Your objective —
According to the text below on hulls and bounds for data-based models, why should the Pairwise 2D-Hull not be activated when Options 2 and 3 make more sense? Answer in one to three sentences.

Let’s talk about hulls and bounds for data-based models

Is one of your regular tasks to build data based models of e.g., a combustion engine or a similar technical system? If yes, it is essential to think about the range in which the model is able to predict results in good quality. But what is the difference between all the given possibilities and when to use what?

The following text refers to the tool-suite ETAS ASCMO which is a reference solution for advanced data based modelling and calibration that is used worldwide – mainly in in the automotive industry, but also in some other environments.

A word at the beginning. Using all the below mentioned options at the same time is typically not the best choice for daily use due to calculation time and too strict limitations.

Option 1: Pairwise 2D-Hull

By using the N-dimensional pairwise hull function, a convex hull of all possible pairs of the input dimensions is calculated. But what does that mean? In the screenshot below you can see an example data set where the hull is already calculated and some of the pairs are visualized.

PairwiseHull

If you just look at the first plot in the upper row, you can see a projection of all measured points on the first two dimensions (speed and load) as black dots. Enveloping these plots there is a black line representing the convex hull. Everything in this convex hull is marked in turquoise.

In addition, all other pairs of input channels can be calculated, visualized and used. The next plot to the right of the first is the combination of the first and third input (speed and injection). The same logic is used here as well to calculate and visualize the information. The same goes for all the other possible pairs and plots.

When to use: If the other options (see Options 2 and 3) are not meaningful or possible, this option is always a good starting point to have a basic set of bounds. But it needs relevant calculation time, so do not activate it if the other options make more sense.

Option 2: Map Bounds

One of the main use cases of ETAS ASCMO is building data-based models of combustion engines in a wide range or even the whole speed/load range of the engine. Here we are typically talking about a “Global Model” where a speed – and a load -channel defines the x- and y-axis of calibration maps. For these global models a special type of hull is used, the so called “Map Bounds over Operating Points”.

MapBounds

The screenshot above shows the map bounds of the input “injection” as a third dimension besides speed and load. There are two colored maps defining the upper as well as lower bound hovering above/below a set of measurement points visualized with small blue dots. Depending on where you are in speed and load, the minimum and maximum allowed value for injection is different. For high speed and low load values (right corner or the map) the range is between ~25 and 45, while for low speed and load the range is between ~10 and 30. So the allowed values for injection depend on the speed/load value (we call it “Operating Point”).

When to use: This option is automatically activated for all global models in ETAS ASCMO. It is a fast end easy way to come up with a basic set of bounds for a successful use and also the optimization of parameters. There is typically no reason for deactivating it.

Option 3: 2D-, 3D- and 4D-Hull

In some cases the “Pairwise 2D-Hull” as well as “Map Bounds” are not enough, for example, if the useful range of an input not only depends on speed and load, but also on other channels. An example for a gasoline engine is speed, load, inlet- and exhaust-cam.

(Items from a data source)
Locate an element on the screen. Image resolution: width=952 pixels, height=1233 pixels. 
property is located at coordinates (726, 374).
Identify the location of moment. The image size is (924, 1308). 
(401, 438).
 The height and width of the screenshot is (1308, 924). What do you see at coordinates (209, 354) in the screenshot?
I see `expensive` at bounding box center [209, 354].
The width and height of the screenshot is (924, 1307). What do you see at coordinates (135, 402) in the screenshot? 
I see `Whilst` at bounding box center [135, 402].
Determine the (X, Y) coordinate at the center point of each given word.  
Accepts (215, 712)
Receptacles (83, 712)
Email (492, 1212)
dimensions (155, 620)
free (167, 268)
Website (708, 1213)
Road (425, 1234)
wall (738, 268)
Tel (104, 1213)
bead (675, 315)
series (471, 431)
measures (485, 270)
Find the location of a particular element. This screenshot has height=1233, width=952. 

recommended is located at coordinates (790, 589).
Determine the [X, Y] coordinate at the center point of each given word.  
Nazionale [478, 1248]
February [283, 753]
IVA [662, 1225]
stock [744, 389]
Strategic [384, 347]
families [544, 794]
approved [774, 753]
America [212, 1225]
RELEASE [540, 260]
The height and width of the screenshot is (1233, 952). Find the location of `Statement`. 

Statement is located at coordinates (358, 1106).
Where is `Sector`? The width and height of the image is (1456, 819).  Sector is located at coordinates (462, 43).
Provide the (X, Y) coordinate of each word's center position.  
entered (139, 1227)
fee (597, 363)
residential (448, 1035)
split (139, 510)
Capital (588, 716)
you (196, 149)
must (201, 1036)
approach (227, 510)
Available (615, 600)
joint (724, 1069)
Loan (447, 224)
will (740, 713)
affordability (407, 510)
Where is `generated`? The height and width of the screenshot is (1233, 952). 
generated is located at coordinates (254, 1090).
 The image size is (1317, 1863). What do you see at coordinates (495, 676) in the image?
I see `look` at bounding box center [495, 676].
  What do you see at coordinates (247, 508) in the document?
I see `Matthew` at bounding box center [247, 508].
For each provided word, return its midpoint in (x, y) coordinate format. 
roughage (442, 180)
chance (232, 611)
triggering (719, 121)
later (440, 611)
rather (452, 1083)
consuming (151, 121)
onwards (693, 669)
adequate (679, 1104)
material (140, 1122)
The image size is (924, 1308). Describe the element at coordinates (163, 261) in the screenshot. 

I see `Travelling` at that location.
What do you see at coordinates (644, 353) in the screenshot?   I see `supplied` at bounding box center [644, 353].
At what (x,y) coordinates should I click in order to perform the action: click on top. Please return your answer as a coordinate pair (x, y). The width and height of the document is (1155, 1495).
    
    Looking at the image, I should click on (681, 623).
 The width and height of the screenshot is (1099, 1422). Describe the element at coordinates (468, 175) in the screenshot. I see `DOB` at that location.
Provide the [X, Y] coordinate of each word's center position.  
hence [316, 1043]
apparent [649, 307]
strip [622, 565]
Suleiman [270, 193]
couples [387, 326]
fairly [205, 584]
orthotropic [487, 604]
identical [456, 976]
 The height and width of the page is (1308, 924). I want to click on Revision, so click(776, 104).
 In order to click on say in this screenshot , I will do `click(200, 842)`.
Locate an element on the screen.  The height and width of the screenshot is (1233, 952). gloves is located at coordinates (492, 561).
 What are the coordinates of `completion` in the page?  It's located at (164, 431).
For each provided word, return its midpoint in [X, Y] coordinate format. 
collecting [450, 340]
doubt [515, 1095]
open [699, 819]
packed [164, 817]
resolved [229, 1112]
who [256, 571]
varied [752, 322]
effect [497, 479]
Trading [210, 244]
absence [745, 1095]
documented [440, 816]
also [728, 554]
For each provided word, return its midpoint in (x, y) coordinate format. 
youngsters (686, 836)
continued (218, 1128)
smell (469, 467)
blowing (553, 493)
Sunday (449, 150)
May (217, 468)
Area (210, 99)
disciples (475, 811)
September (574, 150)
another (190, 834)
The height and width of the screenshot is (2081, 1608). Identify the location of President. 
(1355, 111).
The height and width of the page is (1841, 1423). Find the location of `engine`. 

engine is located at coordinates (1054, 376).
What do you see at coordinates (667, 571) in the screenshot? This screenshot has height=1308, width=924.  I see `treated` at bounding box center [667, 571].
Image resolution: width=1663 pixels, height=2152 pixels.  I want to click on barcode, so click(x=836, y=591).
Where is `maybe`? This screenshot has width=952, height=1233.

Result —
The Pairwise 2D-Hull needs relevant calculation time. It is a good starting point for basic bounds only when the other options are not meaningful or possible.